ATELIER JANUARY '18
Lullaby by Leïla Slimani (Faber&Faber) - I just finished this French bestseller about a nanny who kills two children she was meant to be taking care of (and no, that is not a spoiler, Slimani reveals this on the first page of the book). Some people have compared it to Gone Girl, but for me this thin book stands by itself for its psychological depth, beautiful use of language (brilliant translation from French to English by Sam Taylor), jumping backwards and forwards, which only increases the already growing tension, and portraying the characters with a great precision. I do not have words for the ending... Just go and read it. You will hate it and love at the same time!
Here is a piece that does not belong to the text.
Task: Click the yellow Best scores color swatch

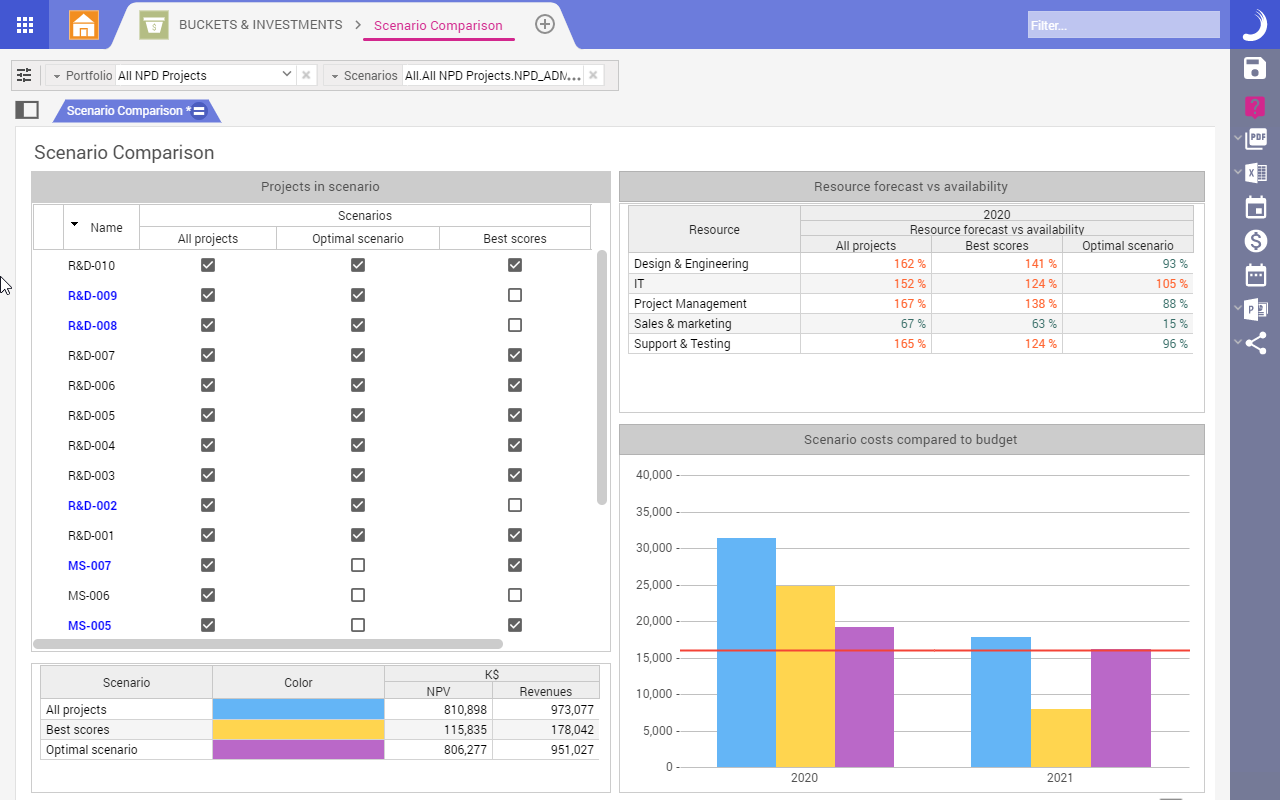Action: [x=298, y=730]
He knows how much they need Louise, but he can't stand her any more. With her doll's body, her irritating habits, she really gets on his nerves. Lullaby
Take Courage: Anne Brontë and the Art of Life by Samantha Ellis (Vintage) - My favourite Brontë was always the youngest one, Anne. So when I found out that Ellis recently published her biography, I couldn't wait to read it. And I definitely wasn't disappointed. Do not expect a boring recreation of Anne's life, but rather Ellis's personal recount of this talented writer's background history, including information on her parents and aunt, dead siblings, beloved sisters and problematic brother. This book has something to offer to every Brontë's lover, no matter which one of the sisters you personally prefer, as Ellis skilfully includes everyone who had impact on Anne's life (I notably enjoyed the chapter exploring the life of the nanny/housekeeper, who showed Anne the beauty of moors!). Someone could argue that Ellis does not always remain impartial (especially when it comes to describing Charlotte). But for me she composed a book that is interesting, enriching, insightful and, most importantly, well written so after finishing it you want to go and re-read all of the Brontë sisters' books from a whole new point of view!
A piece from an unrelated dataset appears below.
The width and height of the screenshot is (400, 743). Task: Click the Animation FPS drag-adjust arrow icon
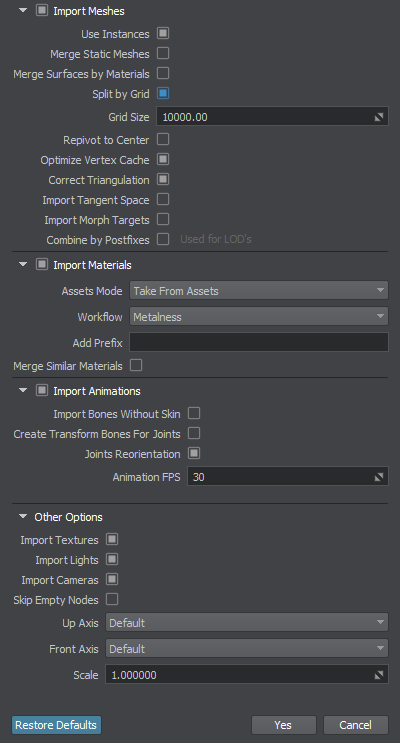[x=379, y=477]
In The Tenant of the Wildfell Hall, she takes a heroine who starts out like all the other Brontë heroines, charmed by a sexy dangerous man, but she sees the light and leaves him. It's very refreshing. And it wasn't what anyone wanted to hear in 1848. Take Courage
Btw, if you are a fan of the Brontë sisters, after reading the book watch also this brilliant documentary.
The Bestseller Code by Jodie Archer and Matthew L. Jocker (Penguin) - I am still not sure how I am feeling about this book. Its authors set their goal to decipher the secret of bestsellers (including Fifty Shades of Grey, The Da Vinci Code, The Girl with the Dragon Tattoo and Harry Potter). And although they provide you with a lot of insightful details that force you to reflect on the way you read books, certain passages from the book could be left out as I remember myself struggling to keep attention. Basically, it was about five pages of a pointless talking (I am really sorry for putting it this way), three pages of super interesting information (where I was underlying almost every single sentence or even laughing out-loud), then again, six pages of boredom... I would say that this books is a good read for every booklover. But prepare yourself that in order to get to its good parts you will have to also go through endless passages in which you learn basically nothing.
Stick to real people. No dwarfs, no lords, no warriors, no priestesses, no sergeants, no dukes, and no wizards (there will only ever be one Harry). Finally, no unicorns. The Bestseller Code
Note: if you are disappointed that I have not read more, I also finished Mauriac's Therese Desqueyroux (if you like Madame Bovary by Flaubert, you will really enjoy this title), Dangerous Liaisons by Laclos and did a close analysis of some parts of Proust's In Search of Lost Time for my French course, plus I devoured about fifty secondary sources for my English dissertation. So I swear, I am reading books, they are just simply not as interesting as my previous reads!